Snivelling, double-talking car salesman Jerry Jundegaard (William H. Macy, Oscar nommed but somehow losing to Cuba Gooding Jr.) has a plan. He needs money. His father-in-law Wade (Harve Presnell) has money, but hates Jerry. So Jerry hires two thugs (Steve Buscemi and Peter Stormare) to kidnap his wife and demand a ransom, of which Jerry will keep half. What could go wrong? Well, quite a lot it turns out, especially if everyone involved is an idiot and you’re being directed by the Coen brothers. The men’s escapades are chaotic, unstructured and are all heading off in different directions until, at the 32 minute mark, heavily pregnant Sheriff Marge Gunderson shows up to set them in order. Frances McDormand deservedly won an Oscar for her portrayal, nailing that wonderful sing-song North Dakota accent “Yah, you betcha” and, once full of eggs, keeping a straight face whilst clearing up the handbasket Hell’s clearly fallen out of around her.
Few films as short as this (98 minutes) have room to divulge us with background lives – a meeting with an old school friend, conversations about stamps – whilst still keeping the action moving briskly. Every line is considered and real, every character feels genuine, and this is the greatest proof you can find against the argument that the Coens can only write caricatures. Often underrated, this film can never be over-seen, and no-one can call themselves a film fan unless they’ve both seen it, and loved it. The title of this blog was very nearly called Your Accomplice in the Wood Chipper, and a car boot opening has never made me laugh before.
--------------------------------
- [Exercise A]:
Summarize the film review in two sentences.
- [Exercise B]:
Please say whether each statement agrees with the film review, answering yes or no and quoting the deciding words: (i) Jerry's father-in-law is named Wade. (ii) William H. Macy won an Oscar for playing Jerry. (iii) The film runs 98 minutes.
- [Exercise C]:
Answer these questions from the film review:
(i) Which actors play the two thugs?
(ii) At what minute mark does Sheriff Marge Gunderson show up?
(iii) What was the title of this blog very nearly called?
--------------------------------
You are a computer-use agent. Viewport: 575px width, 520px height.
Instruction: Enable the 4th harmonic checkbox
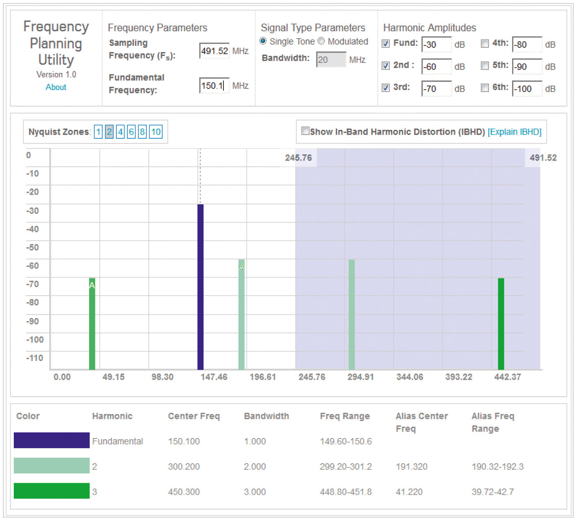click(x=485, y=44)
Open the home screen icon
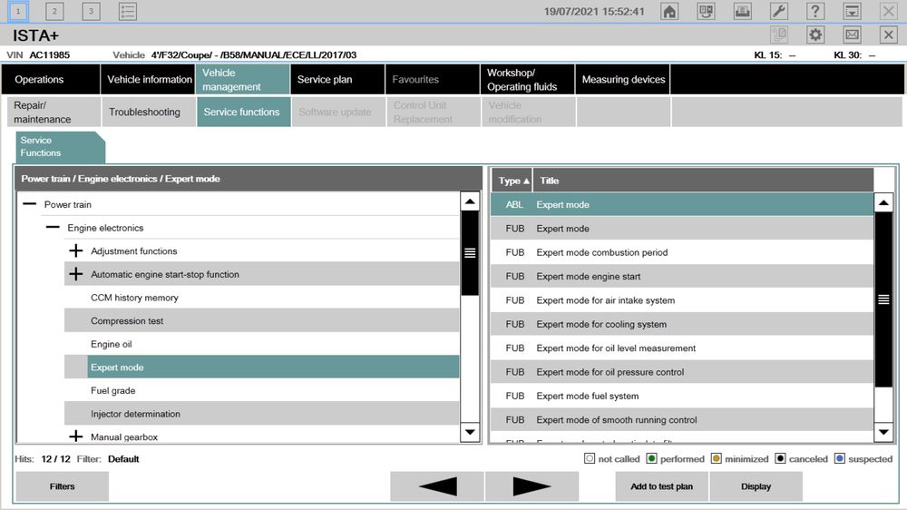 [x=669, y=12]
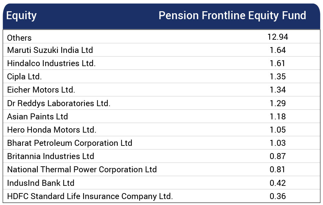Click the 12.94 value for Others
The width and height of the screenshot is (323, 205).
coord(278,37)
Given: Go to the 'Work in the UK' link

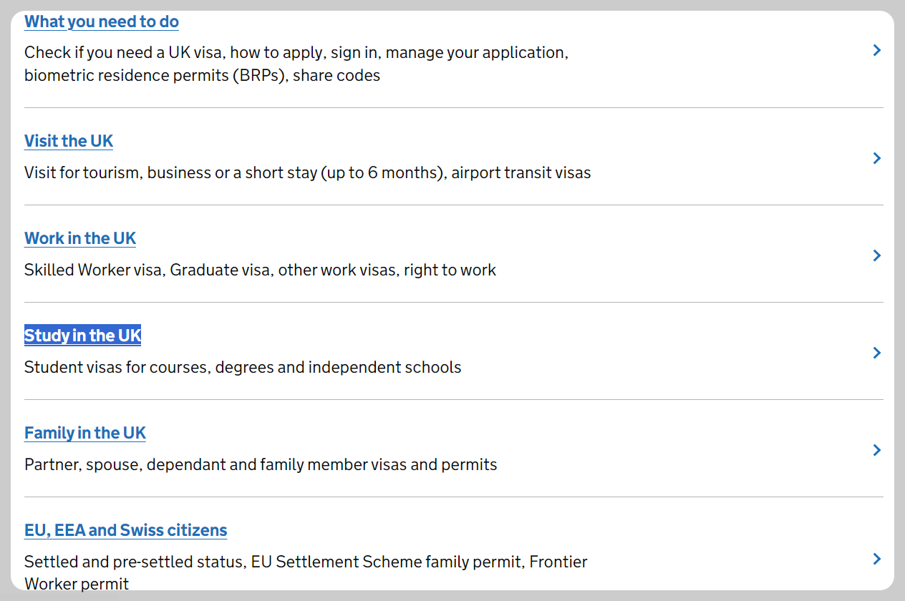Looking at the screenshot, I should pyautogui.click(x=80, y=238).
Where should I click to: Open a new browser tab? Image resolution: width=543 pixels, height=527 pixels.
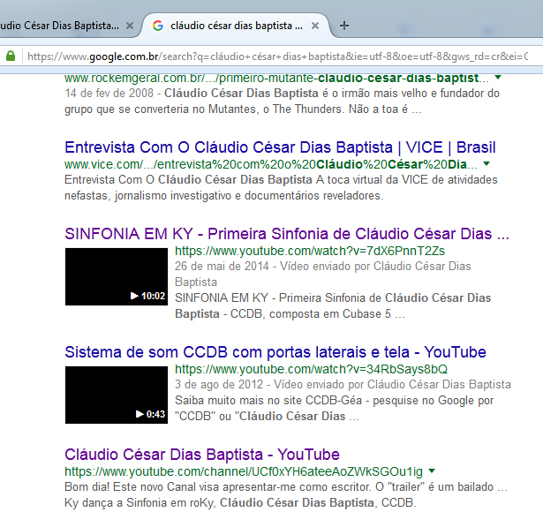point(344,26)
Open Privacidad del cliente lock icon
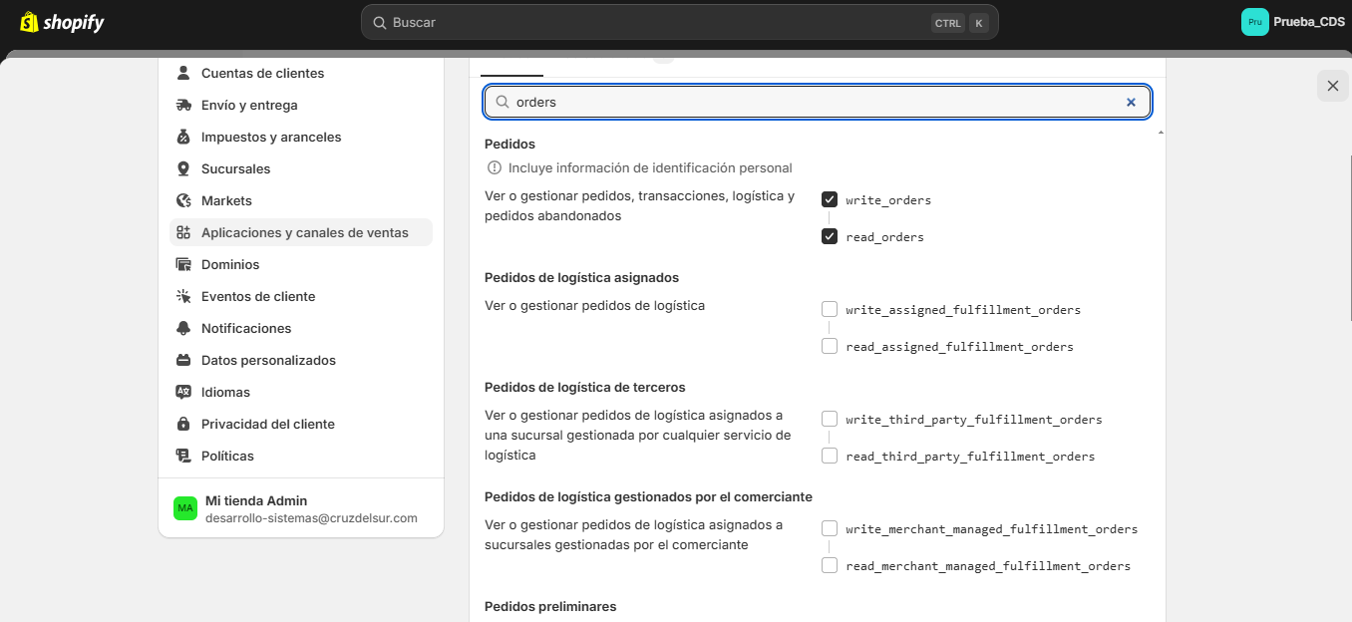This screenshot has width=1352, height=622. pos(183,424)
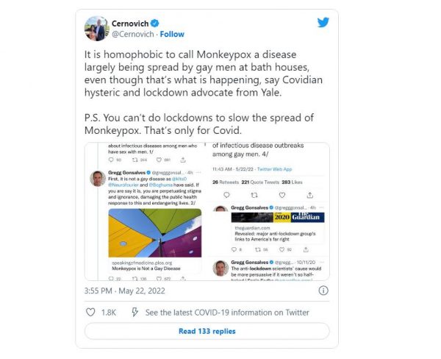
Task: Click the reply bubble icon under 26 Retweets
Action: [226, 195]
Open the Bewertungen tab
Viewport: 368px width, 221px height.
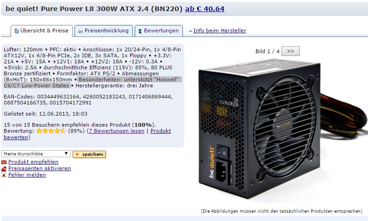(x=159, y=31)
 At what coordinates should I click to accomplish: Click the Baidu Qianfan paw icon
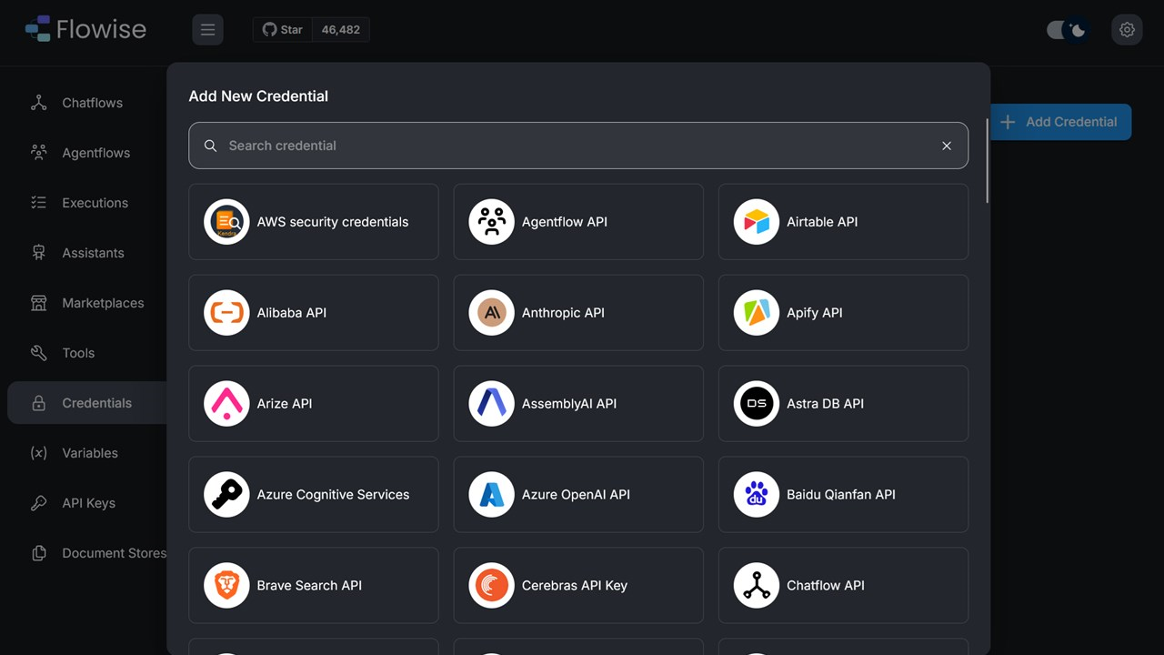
--------------------------------
- [Response A]:
Car salesman Jerry Jundegaard needs money, so he hires two thugs to kidnap his wife and demand a ransom from his wealthy father-in-law, and the chaotic results are set in order by heavily pregnant Sheriff Marge Gunderson, a role that won Frances McDormand an Oscar. The review praises the short film's real lines and genuine characters and calls it often underrated, saying no one is a film fan without having seen and loved it.

- [Response B]:
(i) Yes: "His father-in-law Wade (Harve Presnell) has money, but hates Jerry."
(ii) No: "Oscar nommed but somehow losing to Cuba Gooding Jr."
(iii) Yes: "Few films as short as this (98 minutes)"

- [Response C]:
(i) Steve Buscemi and Peter Stormare
(ii) The 32 minute mark
(iii) Your Accomplice in the Wood Chipper